Dr. Kahan Sablo had just moved to Kingston when he says he had an encounter with a Kingston police officer.

Sablo said he was running down East Chestnut Street when he stopped to answer an important work email. As he was leaning on a pole, looking down at his phone, Sablo said he was approached by the officer, who was asking about reports of someone staking out cars in the area.

What You Need To Know

  • A committee’s recommendations to revamp the Kingston Police Department include bias training, community events, and increased transparency

  • Board members said the experience was eye-opening, and could lead to some positive changes

  • Recruitment challenges remain; just one of 69 KPD officers is Black

“He said, ‘We got these complaints,’” Sablo recalled. “I said, ‘Are you sure it was me?’ He said ‘Yes.’ Then, I knew things were different.”

Then came what he called a brief, tense moment.

Sablo said he stayed still and made no sudden movements, in order to keep the situation from escalating.

“He said, ‘You keep away from the cars,’ and drove off,” Sablo said.

The encounter happened on September 21. Sablo later discovered a ‘suspicious person’ report that the KPD received one complaint of a Black man in a tank top who was looking into car windows.

Sablo posted a photo of what he said he was wearing that day on Facebook: a black hoodie.

Sablo wonders what might have happened if a teenager were involved in a similar encounter, and whether the situation could escalate into another tragic national headline.

“I get concerned because…are we going to be marching because there’s blood on the street for something that didn’t need to happen?” Sablo said.

Kingston administrators established the Re-envison Public Safety Task Force last year to address possible racial and societal bias.

In his section of a 55-page report with recommendations, task force member Tony Davis said he found that 42% of all arrests in Kingston involved people of color, while people of color comprise just under 16% of the city’s population.

The task force made recommendations to the Common Council to increase community events, improve bias training, and be more transparent about training and discipline.

Task force member Beetle Bailey said while the board made recommendations, she does not consider the board’s work to be game-changing.

“We need a drastic change, something that is a short, sharp shock, to get us out of a rut that is very unhealthy,” Bailey said, just before referencing the nationwide movement to address police brutality against minorities. “We have that chance, and it’s starting to fade.”

Bailey said the board had to work around the police union’s work agreement, which has predetermined procedures for disciplinary action against officers. The board can make suggestions for officer accountability, but it cannot force the department and union to implement them.

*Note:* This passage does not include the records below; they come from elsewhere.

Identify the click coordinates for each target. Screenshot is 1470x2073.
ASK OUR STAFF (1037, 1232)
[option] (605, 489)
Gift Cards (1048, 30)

“As you try to fix the broken thing, if it’s broken enough, you’re just prolonging more use with something that is ultimately useless and detrimental,” Bailey said. “That’s not just true with policing. It’s with every part of our system, but you have to start somewhere.”

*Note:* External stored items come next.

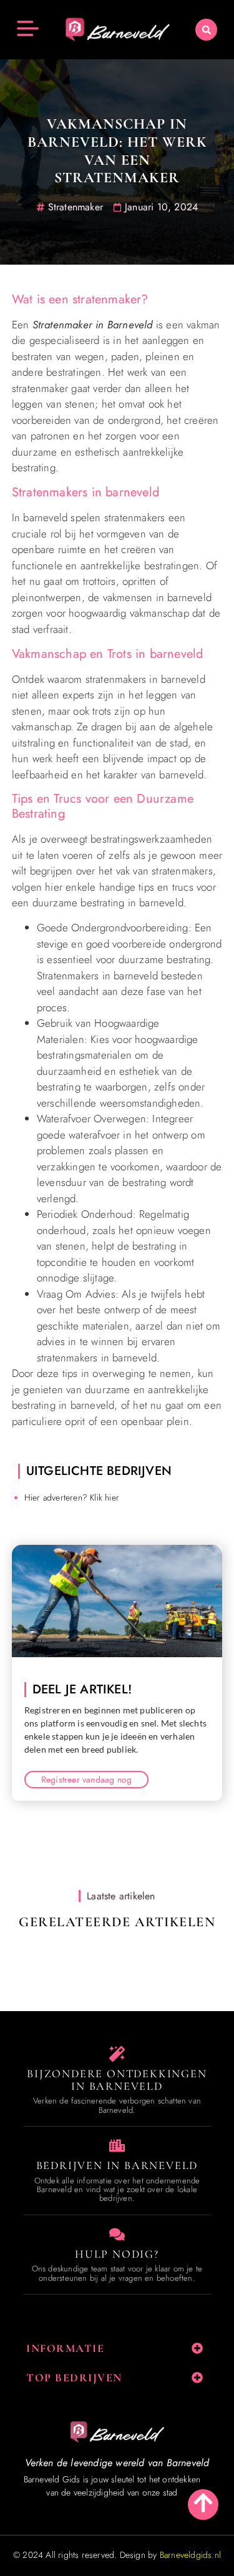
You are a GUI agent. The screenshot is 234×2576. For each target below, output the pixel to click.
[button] (206, 30)
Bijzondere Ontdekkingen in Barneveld (117, 2080)
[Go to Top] (203, 2503)
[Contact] (117, 2234)
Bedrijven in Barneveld (117, 2165)
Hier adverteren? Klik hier (71, 1497)
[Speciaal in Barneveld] (117, 2054)
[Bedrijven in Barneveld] (117, 2145)
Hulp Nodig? (117, 2254)
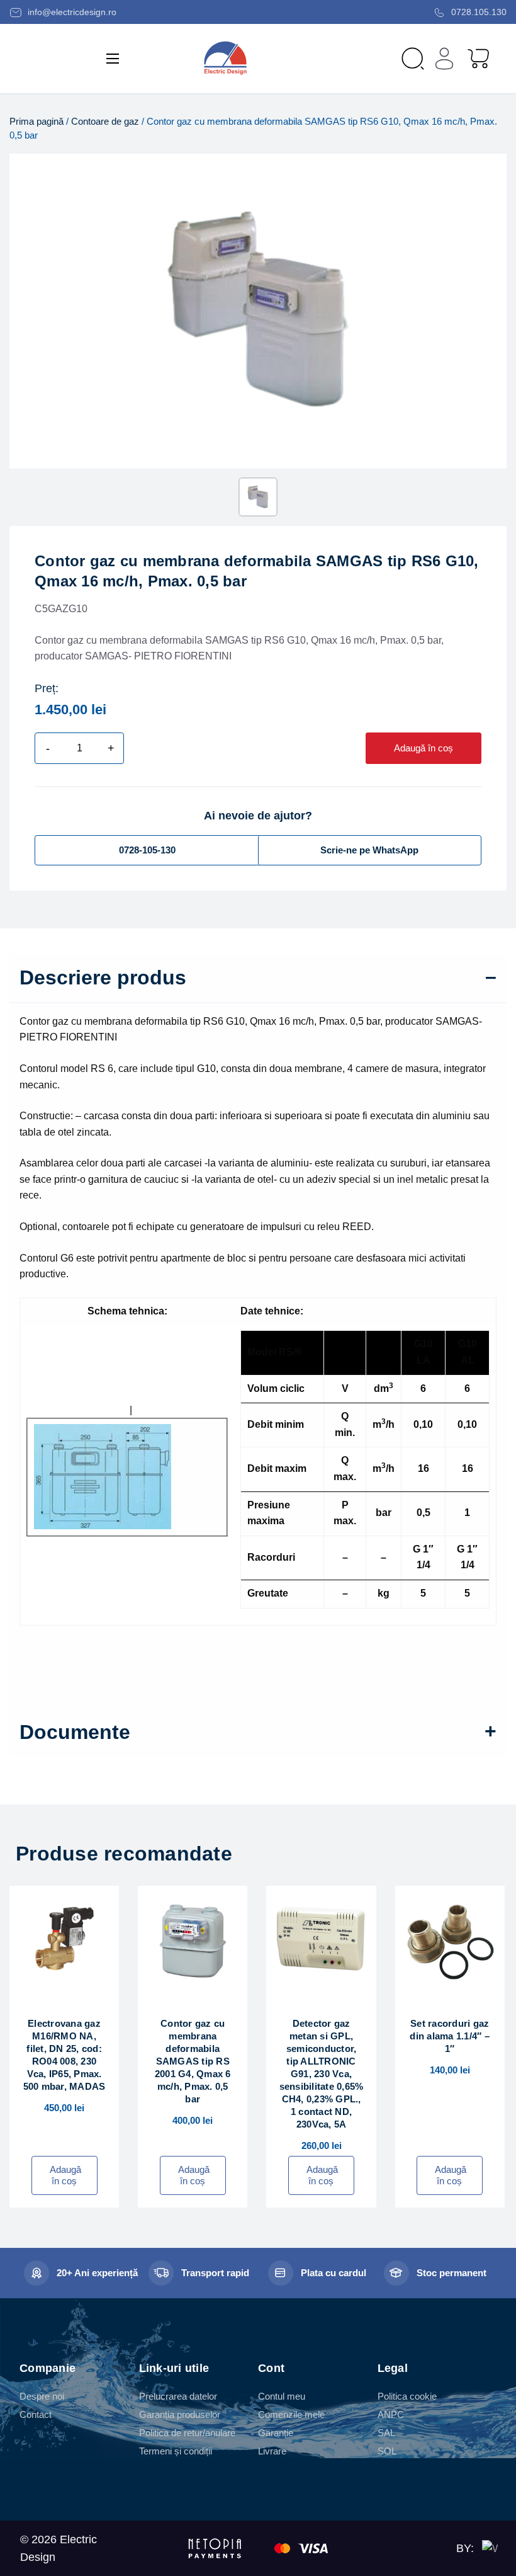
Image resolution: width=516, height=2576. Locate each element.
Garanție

Recruitment of diverse officers was another critical area task force members wanted to address.

Police Chief Egidio Tinti told Spectrum News that out of 69 KPD officers, just one is Black. No one on the task force offered new ways or methods to attract more officers from diverse backgrounds.

Task force support staff member and KPD Lieutenant Michael Bonse said officers recruit at job fairs and the department offers internships.

The 23-year-veteran of the department also pointed out during an interview last week that diverse recruitment is difficult due to salary constraints and the small group of candidates. Generally, fewer people want to be officers, he said.

“That’s really one of the biggest concerns we need to look at in this industry, recruitment and retention, and how do we diversify but at the same time just keep a viable applicant pool,” Bonse said.

Councils and town boards statewide are reviewing revisioning plans, and must submit them to the governor’s office by April 1 to comply with Executive Order 203.